■ **Exercise goal**
Could you print every line from the first one of the records below through the line containing "Click the Pacific", with both included and nothing else?

(Given data)

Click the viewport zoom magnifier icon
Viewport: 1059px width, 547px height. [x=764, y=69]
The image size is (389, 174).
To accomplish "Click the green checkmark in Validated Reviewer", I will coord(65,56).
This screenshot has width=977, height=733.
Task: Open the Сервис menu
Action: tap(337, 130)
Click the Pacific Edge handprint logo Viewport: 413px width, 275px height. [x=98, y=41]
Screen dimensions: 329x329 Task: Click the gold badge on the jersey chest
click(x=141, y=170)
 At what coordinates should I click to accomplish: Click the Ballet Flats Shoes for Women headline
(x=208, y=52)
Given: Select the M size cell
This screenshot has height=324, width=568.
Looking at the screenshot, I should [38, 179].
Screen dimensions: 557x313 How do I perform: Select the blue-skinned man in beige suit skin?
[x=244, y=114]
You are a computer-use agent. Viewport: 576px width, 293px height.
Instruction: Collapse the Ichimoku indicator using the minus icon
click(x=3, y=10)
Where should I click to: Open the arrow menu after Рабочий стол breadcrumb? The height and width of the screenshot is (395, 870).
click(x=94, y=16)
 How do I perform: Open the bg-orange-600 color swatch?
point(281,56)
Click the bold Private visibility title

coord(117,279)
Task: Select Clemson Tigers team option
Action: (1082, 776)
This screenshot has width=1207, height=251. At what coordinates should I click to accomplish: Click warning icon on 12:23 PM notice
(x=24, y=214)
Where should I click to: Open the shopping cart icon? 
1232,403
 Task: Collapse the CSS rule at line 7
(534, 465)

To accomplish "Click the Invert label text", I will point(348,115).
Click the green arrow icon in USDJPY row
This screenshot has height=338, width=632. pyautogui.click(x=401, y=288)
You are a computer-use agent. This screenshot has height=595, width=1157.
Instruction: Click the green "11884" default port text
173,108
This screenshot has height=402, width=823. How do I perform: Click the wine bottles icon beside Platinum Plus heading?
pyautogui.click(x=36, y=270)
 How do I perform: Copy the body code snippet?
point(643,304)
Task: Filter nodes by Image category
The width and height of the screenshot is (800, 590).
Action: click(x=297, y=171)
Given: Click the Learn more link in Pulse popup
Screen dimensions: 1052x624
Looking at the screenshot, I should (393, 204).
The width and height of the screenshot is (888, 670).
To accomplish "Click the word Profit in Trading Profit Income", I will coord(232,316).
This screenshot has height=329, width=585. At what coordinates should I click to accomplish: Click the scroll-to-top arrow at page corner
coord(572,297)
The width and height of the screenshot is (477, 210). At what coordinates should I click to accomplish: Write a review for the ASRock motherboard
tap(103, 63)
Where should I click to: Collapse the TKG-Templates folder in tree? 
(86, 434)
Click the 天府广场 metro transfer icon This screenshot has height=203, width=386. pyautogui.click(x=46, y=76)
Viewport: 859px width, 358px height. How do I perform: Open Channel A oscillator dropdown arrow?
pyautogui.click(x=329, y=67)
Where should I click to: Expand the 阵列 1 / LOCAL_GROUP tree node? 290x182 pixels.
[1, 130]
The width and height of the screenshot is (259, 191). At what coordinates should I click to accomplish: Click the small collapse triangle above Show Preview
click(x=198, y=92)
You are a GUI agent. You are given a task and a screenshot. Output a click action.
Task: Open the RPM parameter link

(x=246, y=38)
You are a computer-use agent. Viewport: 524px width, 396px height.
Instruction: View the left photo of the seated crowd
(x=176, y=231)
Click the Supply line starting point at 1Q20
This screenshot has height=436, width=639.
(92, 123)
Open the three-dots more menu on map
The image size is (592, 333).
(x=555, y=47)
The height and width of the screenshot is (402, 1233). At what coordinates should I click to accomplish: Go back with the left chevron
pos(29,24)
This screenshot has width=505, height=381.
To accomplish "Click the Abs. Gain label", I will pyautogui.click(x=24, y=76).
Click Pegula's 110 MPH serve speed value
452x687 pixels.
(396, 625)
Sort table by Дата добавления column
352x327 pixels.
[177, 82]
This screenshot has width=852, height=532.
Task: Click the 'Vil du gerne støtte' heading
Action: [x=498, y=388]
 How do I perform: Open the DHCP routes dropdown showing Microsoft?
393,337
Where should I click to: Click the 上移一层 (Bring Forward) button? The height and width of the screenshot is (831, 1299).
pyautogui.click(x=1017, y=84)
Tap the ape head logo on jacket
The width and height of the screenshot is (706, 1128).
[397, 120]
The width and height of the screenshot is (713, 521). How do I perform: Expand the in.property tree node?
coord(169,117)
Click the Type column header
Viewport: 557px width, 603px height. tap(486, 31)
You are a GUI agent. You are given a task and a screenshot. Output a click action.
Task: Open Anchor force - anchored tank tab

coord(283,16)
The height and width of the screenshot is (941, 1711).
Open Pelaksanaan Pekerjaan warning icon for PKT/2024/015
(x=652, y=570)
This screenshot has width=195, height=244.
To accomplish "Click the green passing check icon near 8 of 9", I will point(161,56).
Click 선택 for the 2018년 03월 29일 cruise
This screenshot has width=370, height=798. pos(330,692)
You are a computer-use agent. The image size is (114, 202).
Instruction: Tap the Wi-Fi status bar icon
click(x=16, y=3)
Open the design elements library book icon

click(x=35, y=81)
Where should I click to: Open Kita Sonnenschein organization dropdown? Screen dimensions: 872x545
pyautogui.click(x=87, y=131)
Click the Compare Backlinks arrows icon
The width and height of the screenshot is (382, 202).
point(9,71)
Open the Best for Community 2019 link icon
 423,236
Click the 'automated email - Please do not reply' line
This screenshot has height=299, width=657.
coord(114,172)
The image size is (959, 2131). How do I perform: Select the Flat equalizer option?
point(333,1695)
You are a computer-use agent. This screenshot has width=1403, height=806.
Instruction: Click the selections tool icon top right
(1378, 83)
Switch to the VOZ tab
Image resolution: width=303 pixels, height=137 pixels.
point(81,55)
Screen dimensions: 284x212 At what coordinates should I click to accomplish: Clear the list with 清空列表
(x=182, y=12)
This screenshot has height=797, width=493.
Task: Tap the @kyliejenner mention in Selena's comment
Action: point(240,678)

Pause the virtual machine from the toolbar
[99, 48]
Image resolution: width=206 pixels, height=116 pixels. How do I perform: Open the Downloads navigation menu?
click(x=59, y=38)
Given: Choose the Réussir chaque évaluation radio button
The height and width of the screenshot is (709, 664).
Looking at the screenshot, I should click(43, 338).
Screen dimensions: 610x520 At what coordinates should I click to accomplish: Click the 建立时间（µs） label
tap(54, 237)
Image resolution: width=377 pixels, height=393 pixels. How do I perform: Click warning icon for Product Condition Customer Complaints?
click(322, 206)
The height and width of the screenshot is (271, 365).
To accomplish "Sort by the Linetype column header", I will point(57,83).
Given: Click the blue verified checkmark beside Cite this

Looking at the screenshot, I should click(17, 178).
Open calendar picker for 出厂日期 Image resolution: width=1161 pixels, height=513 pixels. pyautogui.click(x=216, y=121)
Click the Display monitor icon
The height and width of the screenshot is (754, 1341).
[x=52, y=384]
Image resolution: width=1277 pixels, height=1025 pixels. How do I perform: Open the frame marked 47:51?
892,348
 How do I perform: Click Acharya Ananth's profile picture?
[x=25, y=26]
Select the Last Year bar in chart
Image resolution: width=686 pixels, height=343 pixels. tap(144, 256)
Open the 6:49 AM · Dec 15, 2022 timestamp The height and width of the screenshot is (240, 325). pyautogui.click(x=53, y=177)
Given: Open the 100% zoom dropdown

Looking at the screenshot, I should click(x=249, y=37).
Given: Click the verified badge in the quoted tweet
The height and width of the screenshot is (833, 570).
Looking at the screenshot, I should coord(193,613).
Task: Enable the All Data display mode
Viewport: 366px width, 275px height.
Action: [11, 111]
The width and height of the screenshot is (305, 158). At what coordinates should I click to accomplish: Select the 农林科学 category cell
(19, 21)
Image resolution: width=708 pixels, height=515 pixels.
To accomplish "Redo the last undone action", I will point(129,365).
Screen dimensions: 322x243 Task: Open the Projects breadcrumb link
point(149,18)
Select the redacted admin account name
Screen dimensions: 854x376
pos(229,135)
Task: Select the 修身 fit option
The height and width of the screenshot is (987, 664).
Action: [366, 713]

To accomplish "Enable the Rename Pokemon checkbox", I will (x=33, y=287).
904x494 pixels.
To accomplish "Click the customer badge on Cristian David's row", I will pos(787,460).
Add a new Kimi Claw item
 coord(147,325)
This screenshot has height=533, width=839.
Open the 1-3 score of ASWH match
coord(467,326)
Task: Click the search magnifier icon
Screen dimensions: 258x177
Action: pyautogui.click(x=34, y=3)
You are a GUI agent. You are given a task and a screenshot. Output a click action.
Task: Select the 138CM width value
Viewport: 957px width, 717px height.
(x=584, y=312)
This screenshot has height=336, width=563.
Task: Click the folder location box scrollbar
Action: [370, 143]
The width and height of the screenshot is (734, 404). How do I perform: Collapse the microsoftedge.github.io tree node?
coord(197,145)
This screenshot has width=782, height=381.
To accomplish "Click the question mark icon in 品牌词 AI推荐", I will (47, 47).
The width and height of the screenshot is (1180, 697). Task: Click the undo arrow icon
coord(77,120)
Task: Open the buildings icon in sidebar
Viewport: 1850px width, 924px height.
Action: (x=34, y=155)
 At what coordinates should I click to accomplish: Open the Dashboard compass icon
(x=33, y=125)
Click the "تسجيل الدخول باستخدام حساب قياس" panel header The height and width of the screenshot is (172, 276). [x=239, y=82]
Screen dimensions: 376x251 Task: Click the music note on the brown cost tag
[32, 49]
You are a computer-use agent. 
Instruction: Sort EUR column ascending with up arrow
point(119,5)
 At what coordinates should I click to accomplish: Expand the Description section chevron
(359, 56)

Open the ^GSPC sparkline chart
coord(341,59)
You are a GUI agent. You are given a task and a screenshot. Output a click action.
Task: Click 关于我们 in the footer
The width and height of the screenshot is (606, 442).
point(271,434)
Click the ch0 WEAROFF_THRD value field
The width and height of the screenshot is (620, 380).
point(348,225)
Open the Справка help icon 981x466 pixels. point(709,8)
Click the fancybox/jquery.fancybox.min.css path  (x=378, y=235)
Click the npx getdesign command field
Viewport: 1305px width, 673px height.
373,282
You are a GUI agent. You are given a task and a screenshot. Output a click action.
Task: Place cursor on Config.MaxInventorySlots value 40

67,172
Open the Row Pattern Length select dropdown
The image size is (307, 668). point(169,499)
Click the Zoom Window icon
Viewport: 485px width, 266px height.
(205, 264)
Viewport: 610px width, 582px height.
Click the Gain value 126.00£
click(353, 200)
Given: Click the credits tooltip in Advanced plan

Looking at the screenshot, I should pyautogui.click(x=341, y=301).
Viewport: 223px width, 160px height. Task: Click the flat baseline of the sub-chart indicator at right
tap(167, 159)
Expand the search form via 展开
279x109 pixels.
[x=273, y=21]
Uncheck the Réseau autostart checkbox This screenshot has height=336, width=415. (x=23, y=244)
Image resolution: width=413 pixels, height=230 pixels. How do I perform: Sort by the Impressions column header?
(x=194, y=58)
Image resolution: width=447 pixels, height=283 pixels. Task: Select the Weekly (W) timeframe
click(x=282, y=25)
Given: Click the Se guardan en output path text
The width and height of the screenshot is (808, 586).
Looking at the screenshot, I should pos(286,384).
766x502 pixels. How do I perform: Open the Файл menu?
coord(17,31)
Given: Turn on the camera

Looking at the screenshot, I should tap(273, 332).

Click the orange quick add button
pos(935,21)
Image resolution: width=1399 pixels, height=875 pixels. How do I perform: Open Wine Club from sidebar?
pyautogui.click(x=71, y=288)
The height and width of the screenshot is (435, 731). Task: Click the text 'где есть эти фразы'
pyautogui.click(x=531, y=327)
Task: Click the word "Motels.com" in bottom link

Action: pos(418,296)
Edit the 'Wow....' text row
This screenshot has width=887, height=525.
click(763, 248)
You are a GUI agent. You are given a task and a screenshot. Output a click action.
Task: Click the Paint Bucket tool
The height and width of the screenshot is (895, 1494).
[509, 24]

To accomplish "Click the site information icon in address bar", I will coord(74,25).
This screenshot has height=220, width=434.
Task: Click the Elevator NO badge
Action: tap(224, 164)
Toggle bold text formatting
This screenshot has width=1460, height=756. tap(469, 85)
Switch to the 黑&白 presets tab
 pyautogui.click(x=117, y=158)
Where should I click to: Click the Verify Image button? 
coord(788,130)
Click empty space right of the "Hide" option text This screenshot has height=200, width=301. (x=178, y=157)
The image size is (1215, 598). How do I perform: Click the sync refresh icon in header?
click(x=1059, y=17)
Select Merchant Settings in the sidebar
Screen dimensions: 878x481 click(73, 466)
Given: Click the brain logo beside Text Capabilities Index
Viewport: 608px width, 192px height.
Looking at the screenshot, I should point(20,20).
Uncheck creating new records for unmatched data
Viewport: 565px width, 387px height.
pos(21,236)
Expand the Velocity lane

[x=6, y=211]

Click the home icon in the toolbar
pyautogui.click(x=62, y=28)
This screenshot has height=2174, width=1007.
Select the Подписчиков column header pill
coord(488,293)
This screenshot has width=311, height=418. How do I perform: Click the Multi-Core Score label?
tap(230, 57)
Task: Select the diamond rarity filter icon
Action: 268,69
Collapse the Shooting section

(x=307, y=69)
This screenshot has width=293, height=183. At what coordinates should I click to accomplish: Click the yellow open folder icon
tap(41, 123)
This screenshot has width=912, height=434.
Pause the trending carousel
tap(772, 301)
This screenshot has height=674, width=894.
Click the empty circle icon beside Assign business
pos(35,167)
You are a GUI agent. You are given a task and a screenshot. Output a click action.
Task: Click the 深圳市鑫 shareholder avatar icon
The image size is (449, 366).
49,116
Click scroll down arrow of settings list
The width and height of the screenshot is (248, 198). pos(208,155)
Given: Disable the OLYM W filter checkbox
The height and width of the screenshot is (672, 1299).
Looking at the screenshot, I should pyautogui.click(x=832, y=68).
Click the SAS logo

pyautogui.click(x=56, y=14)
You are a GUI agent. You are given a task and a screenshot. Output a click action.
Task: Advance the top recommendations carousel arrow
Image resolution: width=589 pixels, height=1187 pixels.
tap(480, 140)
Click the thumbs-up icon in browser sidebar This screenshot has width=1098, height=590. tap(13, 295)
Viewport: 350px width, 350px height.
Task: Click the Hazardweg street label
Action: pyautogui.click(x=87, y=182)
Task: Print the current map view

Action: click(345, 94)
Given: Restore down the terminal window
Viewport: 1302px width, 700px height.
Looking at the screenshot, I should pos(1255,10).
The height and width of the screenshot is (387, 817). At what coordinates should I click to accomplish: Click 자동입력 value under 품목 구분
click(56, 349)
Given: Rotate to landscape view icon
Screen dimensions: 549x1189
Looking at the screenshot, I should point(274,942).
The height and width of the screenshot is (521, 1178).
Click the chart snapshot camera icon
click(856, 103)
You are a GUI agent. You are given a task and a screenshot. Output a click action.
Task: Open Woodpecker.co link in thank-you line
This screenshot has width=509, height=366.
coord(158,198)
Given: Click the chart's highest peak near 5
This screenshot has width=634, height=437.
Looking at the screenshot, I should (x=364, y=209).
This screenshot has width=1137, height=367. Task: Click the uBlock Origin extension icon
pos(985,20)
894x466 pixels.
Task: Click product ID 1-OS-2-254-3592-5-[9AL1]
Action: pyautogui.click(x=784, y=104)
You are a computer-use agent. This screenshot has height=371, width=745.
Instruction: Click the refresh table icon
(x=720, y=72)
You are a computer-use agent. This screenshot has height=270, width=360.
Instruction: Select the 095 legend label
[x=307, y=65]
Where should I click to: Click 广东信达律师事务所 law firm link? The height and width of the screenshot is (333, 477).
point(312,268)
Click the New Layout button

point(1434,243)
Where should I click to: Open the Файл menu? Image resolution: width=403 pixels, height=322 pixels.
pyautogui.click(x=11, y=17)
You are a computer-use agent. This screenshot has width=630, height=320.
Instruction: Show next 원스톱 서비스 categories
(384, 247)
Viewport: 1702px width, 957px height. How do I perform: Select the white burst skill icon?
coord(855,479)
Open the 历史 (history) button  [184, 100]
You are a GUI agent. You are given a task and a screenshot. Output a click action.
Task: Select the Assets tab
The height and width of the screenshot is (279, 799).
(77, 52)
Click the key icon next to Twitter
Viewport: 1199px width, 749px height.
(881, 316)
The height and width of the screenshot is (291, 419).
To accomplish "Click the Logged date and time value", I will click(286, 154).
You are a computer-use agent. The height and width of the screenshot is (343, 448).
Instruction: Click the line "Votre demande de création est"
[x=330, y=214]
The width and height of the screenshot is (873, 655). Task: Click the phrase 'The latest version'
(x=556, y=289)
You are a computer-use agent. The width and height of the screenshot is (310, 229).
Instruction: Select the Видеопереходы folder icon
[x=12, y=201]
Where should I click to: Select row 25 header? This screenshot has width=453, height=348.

(End Given data)

■ **Task result**
Click the viewport zoom magnifier icon
Viewport: 1059px width, 547px height. [x=764, y=69]
The image size is (389, 174).
To accomplish "Click the green checkmark in Validated Reviewer", I will coord(65,56).
This screenshot has width=977, height=733.
Task: Open the Сервис menu
Action: tap(337, 130)
Click the Pacific Edge handprint logo Viewport: 413px width, 275px height. [x=98, y=41]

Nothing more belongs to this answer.